緑髪の少年が微笑みながら茶髪の少女にメールの一文を指差した。

「まずこの題文。
"コロンデイキタモノタチ"
これは僕達転生者を指している。
ほら、"転"んで、"生"きた、"者"達………ね?」

「あぁ!」

「成る程!」

「じゃあこの文は…!」

「うん、この文で重要な点は遠回しにいっている"導き"。
そして"ゼウス"。
導きはそのまま、ゼウスっていうのは神様の事だね。
つまり、神の導きにおいて一番安い宿に来いってことだ」

「よし!行こう!」

「まって!罠かもしれない!」

「もしかしたら最後の一人が送ったのかも…」

「……考えられるな…だがここにじっとしてても仕方がない。
僕が見に行ってくる。
無事だとわかればみんなにメールを送るよ。

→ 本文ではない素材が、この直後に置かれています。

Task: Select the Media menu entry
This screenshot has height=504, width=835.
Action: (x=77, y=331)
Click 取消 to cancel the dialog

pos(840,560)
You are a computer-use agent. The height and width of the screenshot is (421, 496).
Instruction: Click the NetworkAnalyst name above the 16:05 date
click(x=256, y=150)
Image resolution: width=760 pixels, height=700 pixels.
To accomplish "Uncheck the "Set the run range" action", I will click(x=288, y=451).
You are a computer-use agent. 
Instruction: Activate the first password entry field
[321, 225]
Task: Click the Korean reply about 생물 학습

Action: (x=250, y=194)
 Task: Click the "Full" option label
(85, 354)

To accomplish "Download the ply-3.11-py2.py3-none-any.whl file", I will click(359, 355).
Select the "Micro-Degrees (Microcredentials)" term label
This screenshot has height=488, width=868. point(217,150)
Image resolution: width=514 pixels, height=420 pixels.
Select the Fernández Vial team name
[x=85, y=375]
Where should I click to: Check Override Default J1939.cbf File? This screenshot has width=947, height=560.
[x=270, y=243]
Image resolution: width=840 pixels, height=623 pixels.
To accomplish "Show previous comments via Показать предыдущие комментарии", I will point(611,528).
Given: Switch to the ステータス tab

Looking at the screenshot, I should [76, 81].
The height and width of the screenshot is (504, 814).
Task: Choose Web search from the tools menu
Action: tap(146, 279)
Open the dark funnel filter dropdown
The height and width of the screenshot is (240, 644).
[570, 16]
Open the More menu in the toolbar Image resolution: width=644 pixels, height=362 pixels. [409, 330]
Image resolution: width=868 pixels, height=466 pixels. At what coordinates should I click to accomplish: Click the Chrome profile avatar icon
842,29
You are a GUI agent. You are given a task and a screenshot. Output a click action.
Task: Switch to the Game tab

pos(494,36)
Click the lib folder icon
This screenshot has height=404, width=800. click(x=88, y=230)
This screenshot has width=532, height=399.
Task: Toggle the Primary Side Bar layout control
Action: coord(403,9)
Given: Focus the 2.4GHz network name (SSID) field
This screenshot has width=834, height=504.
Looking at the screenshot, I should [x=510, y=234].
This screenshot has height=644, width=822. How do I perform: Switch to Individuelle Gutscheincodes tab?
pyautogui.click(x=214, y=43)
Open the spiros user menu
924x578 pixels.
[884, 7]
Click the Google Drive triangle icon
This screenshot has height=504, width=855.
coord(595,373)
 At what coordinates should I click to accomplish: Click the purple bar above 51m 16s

いいね?」

「待てよ!………俺もいく。
希望があるならそれにすがるしかない」

「他にはいないね?
よし、じゃあ行ってくる」

「き、気を付けて」

緑髪と金髪の少年はゆっくりと扉を開き辺りを確かめて出ていった。

あとに残った6人は神に祈るように手を握った。









sideユウジ&ソウヤ

「あー、まさか疑われているとは思わなかったな」

ユウジは目の前に立つ少年二人に詫をいれた。

「でも、二人来てくれたし、今度はこっちから出迎えに行こうよ」

ソウヤはフォローを入れて場を取り持つ。

「なぁ、あんたらは一体何なんだ?」

「転生者じゃないなら神の使いとかか?」

緑髪の少年、コウジと金髪の少年、セイヤは口々に質問を投げ掛ける。

「まぁ、そんなところだ。
取り敢えず案内を頼む。
メール送ってから結構時間が立つ…怪しんだやつらがここに来るだろう」

「なっ!?」

「わ、分かった!こっちだ!」

コウジとセイヤは慌てながら道案内を始め、やがて始まりの町の外れにある空き家に到着した。